Sería el último día en verla con vida.

—Ella permaneció algunas semanas en aquel hospital de segundo nivel en Urgencias. Un año antes había sido internada, sometida a estudios; llegó a diagnosticársele leucemia, fue descartado ese padecimiento, enviada a su casa, con la recomendación de hacer natación. Así lo hizo, poco a poco, a pesar de tenerle pánico al agua, ahoga un sollozo. El malestar reapareció. La subieron a piso, las piernas hinchadas, dificultad para respirar (tenía agua en los pulmones). Su padecimiento fue diagnosticado como tuberculosis. Le suministraron diuréticos, oxígeno, además del tratamiento correspondiente y prepararla para una cirugía a fin de hacer una biopsia de sus ganglios inflamados.
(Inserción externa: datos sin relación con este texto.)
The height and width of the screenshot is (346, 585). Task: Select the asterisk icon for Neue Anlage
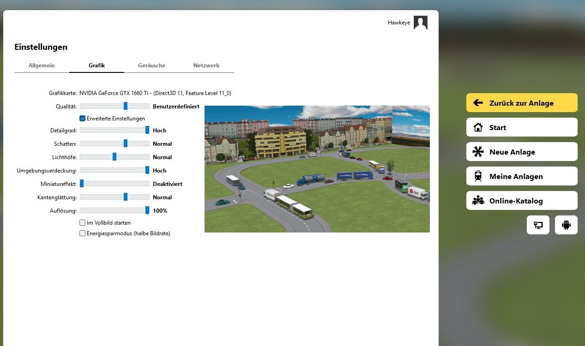pos(478,151)
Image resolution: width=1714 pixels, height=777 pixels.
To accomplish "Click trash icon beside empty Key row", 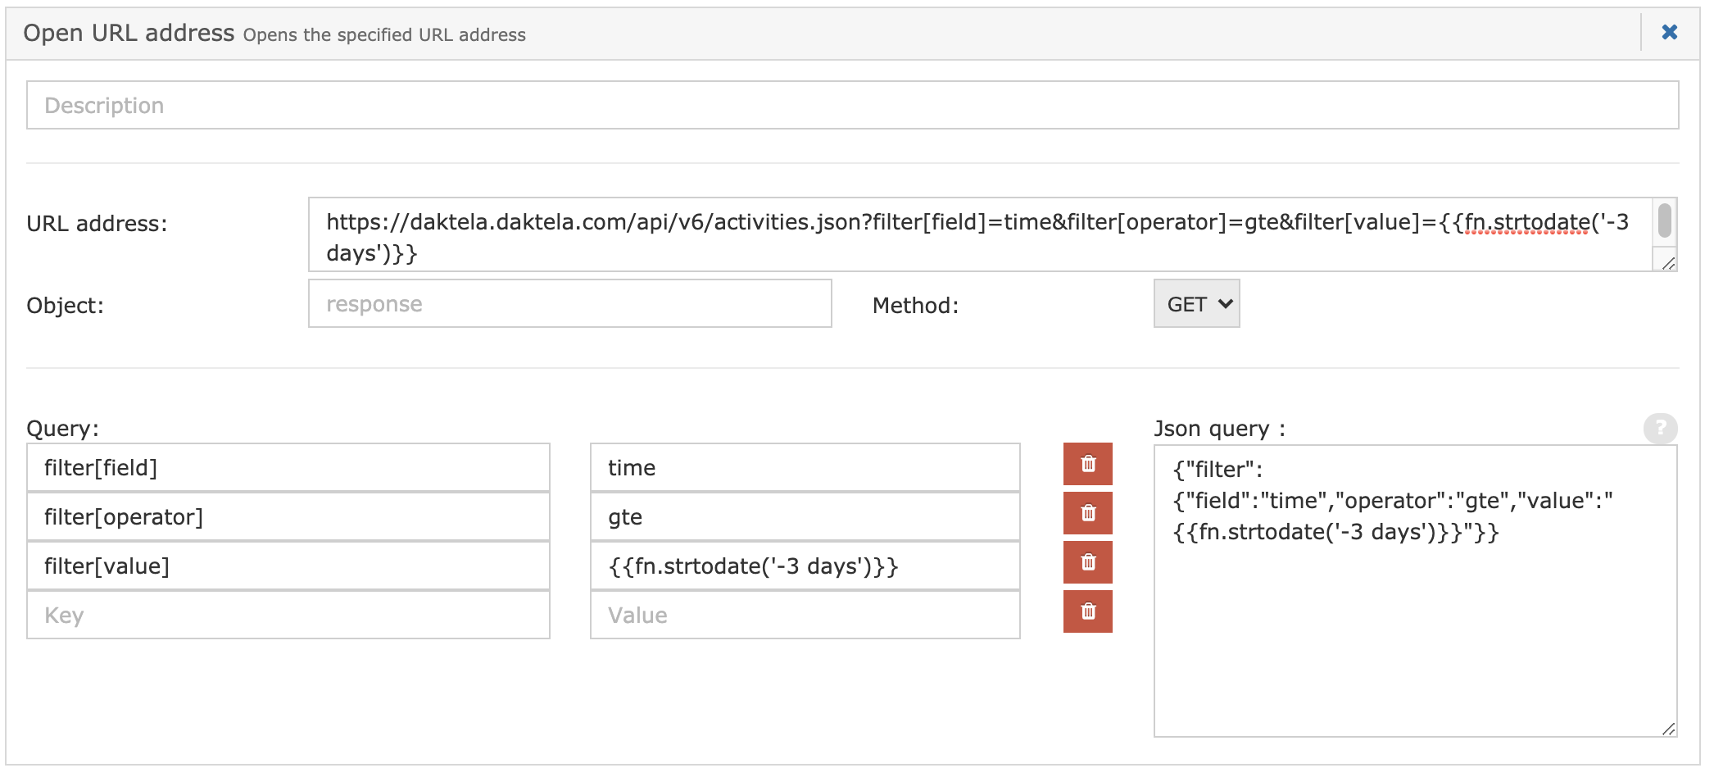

Al día siguiente de la operación, fue dada de alta para irse a su casa y seguir ahí con su tratamiento, a pesar de sentir aún “que le faltaba el aire”, tal vez dejando bajo su responsabilidad rentar un tanque de oxígeno en caso necesario. Acudió a su cita semanas más tarde, quedando internada, aislada (en terapia intensiva, tal vez) y, finalmente, enviada en una ambulancia al Centro Médico. Con la servilleta enjugó sus lágrimas, el amigo.
—Qué pena, qué les falta a las instituciones de seguridad social. Sí, por años la atención médica ha dejado mucho qué desear, se ha construido un edificio grande y complejo, a su vez, ha sido saqueado, a escondidas o en complicidad. Pero la crisis, mano, quesque para fomentar la producción, ¿qué ha pasado con las cuotas? ¿Se han reducido? Los trabajadores seguimos pagando y luego, que para ahorrarse una lana dar a otros la administración de las pensiones, de un dinero que está ahí y que la misma institución podría manejar. Pero no, ha servido para rescatar y dejárselo a las financieras, que lo han multiplicado prodigiosamente… para su beneficio.
—¿Y qué pasó con tu amigo? Me decías…
—Caray, tuvo piedras en los riñones o algo así. Lo sacaron del hospital, lo mandaron al especialista. Le dieron cita hasta ¡en cinco meses! Figúrate. Me contó que tuvo molestias, pero él pensó que estaba bien. Lo fui a ver la semana pasada. Su salud empeoró dramáticamente, justo en el momento de su cita, después de cinco meses. Me quedé en que iban a dializarlo.